Response.AddHeader "Location", theURL
Response.Flush
Response.End
end if
%>
To direct to the non-www version I use.
<%
Dim Domain_Name, theURL, QUERY_STRING, HTTP_PATH,TEMP_NUM
' Get domain name the page is on
Domain_Name = lcase(request.ServerVariables("HTTP_HOST"))
' Check to see if www version
if left(Domain_Name, 3) = "www" Then
' Changes http path to non-www version
TEMP_NUM = len(Domain_Name)-4
Domain_Name = right(Domain_Name,TEMP_NUM)
HTTP_PATH = request.ServerVariables("PATH_INFO")
'Check if page is default.asp if so, redirect to "/". If other index page is used, such
'as index.asp the numbers in the right and len statement need to be changed, as well
'as the IF statment to indicate the index page.
If right(HTTP_PATH, 12) = "/default.asp" Then
TEMP_NUM = len(HTTP_PATH)-11
HTTP_PATH = left(HTTP_PATH,TEMP_NUM)
End If
' Sets the new URL settings with correct page
QUERY_STRING = request.ServerVariables("QUERY_STRING")
theURL = "http://" & Domain_Name & HTTP_PATH
'This section passes on the query string variables
if len(QUERY_STRING) > 0 Then
theURL = theURL & "?" & QUERY_STRING
end if
' Send 301 response and new location
Response.Clear
Response.Status = "301 Moved Permanently"
Response.AddHeader "Location", theURL
Response.Flush
Response.End
end if
%>
If any of those pages are shown as supplemental results then they will hang around for a year after the redirect is set up. Don't worry about that, they will not be harming things at all.
The code that was given above does not work for this purpose (I tired it) and I have similar code on my websites. I thought I had it covered when I specifically did not reference the default.asp page in any link whatsoever, but somehow it has spidered and indexed this page.
I feel that the site this has happened to will always suffer from duplicate content then because I don't see what else I can do. There's a massive limitation on what this type of hosting provides (and there's a hell of a lot of sites on shared hosting). The other search engines do not have this problem. I don't think it's too difficult to have in the algorithm something along the lines of:
If default.asp, index.asp, home.asp (or any other default page) = "/" then ignore and don't index.
Can anyone tell me if specifically disallowing www.example.com/default.asp in the robots.txt file will stop the homepage from being indexed as www.example.com?

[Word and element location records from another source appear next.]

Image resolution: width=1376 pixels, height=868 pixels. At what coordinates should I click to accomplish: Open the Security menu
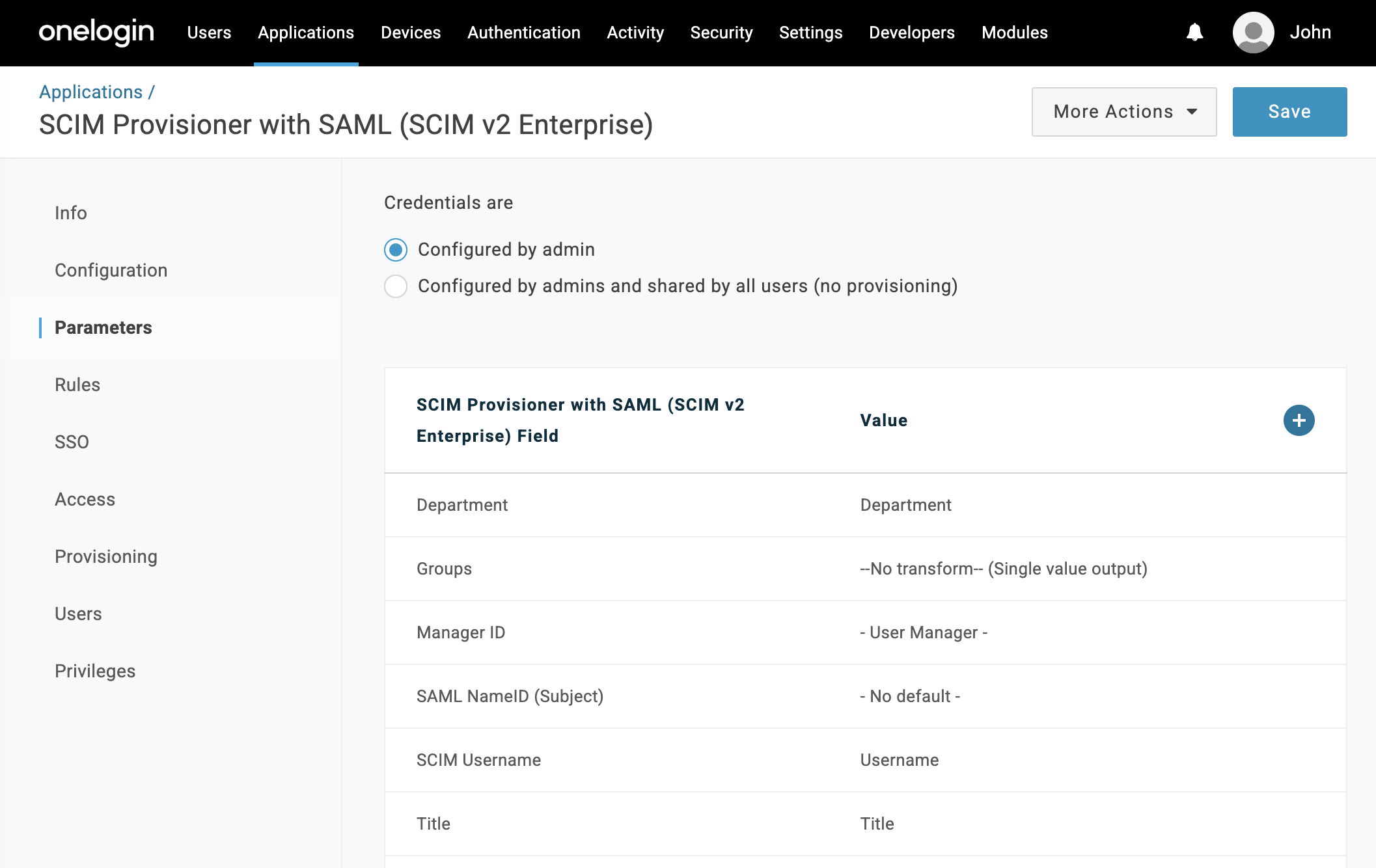(721, 33)
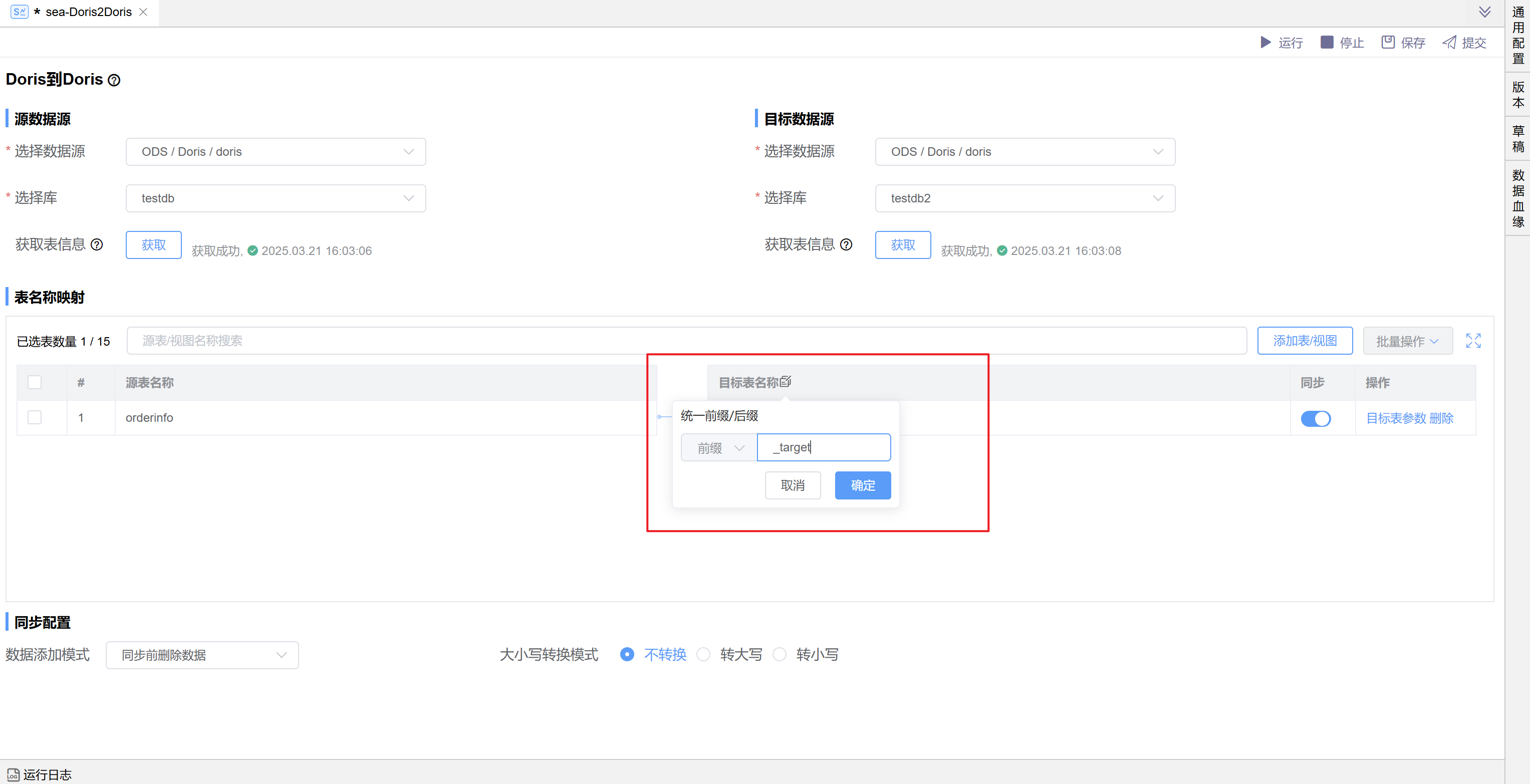The image size is (1530, 784).
Task: Click the fullscreen expand icon in table mapping
Action: click(1473, 341)
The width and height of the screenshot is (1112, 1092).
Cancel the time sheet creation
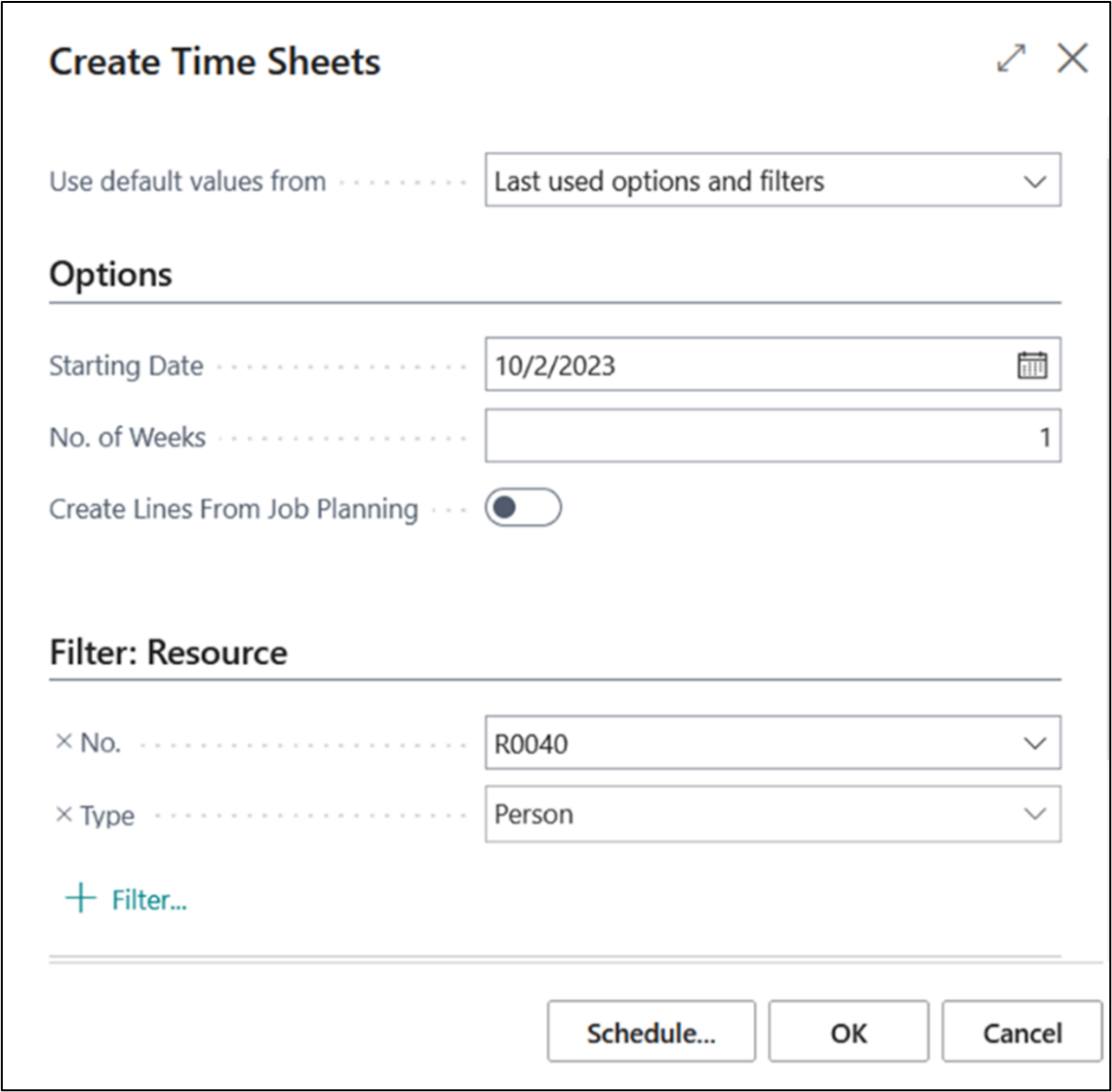[1021, 1033]
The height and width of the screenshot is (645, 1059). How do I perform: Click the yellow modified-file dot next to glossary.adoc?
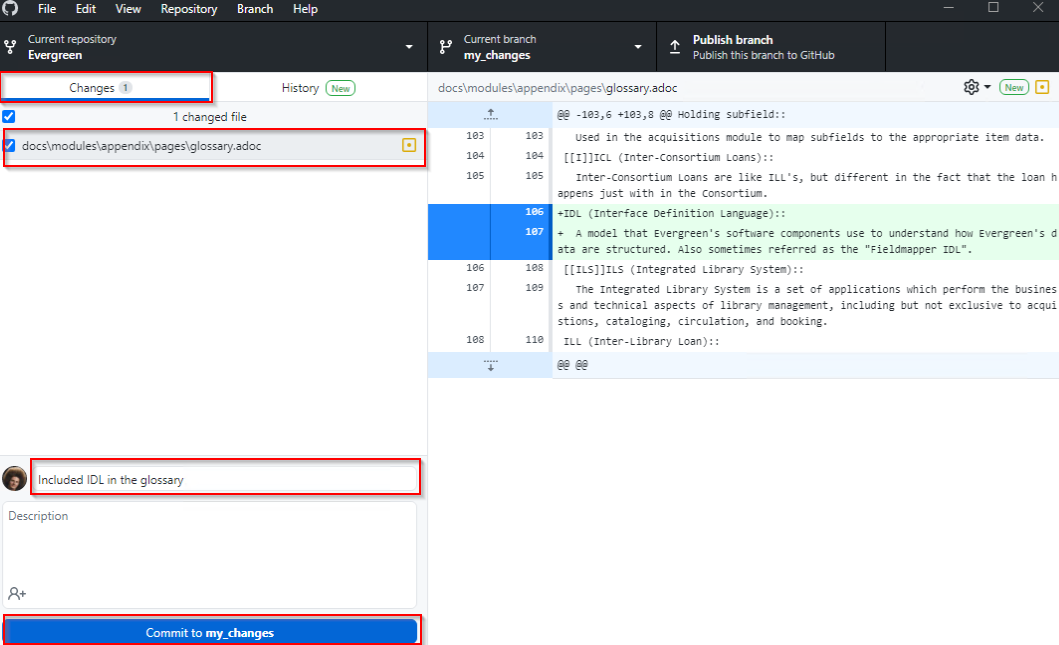point(408,145)
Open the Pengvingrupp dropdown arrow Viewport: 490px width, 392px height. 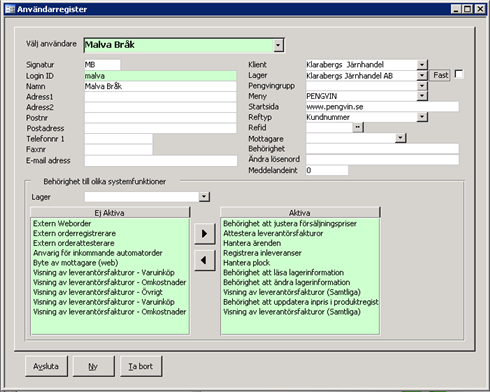[x=422, y=86]
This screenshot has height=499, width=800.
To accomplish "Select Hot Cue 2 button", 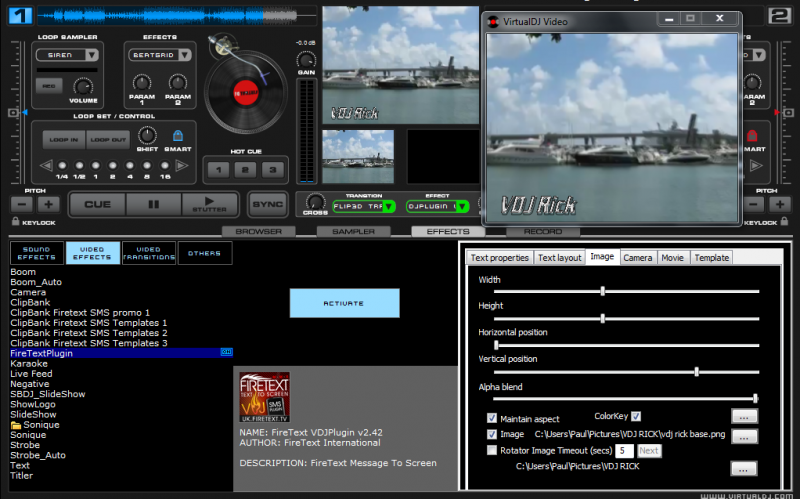I will 245,170.
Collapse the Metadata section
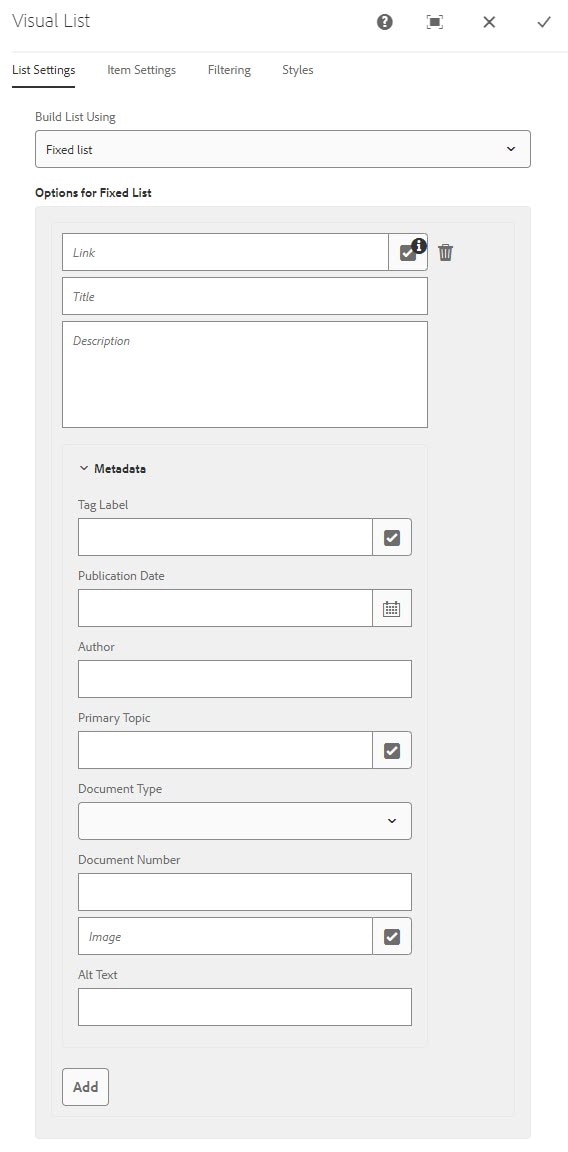The width and height of the screenshot is (568, 1152). pos(112,469)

You are right about not being able to forward default.asp to "/" through on page code. As far as I know. Even when "/" is all that shows in the browser, the variables below will all show default.asp, so there is nothing to check against. Thust the loop you spoke of.
PATH_INFO
SCRIPT_NAME
URL:
User-agent: *
Disallow: /default.asp
Disallow: /Default.asp
Will allow the home page, but block /default.asp and /Default.asp. However that does not pass any page rank on that must be there as in my case, and probably the most common, I have no internal links at all to default or Default so that means there are external links out there that I'd like to get credit for.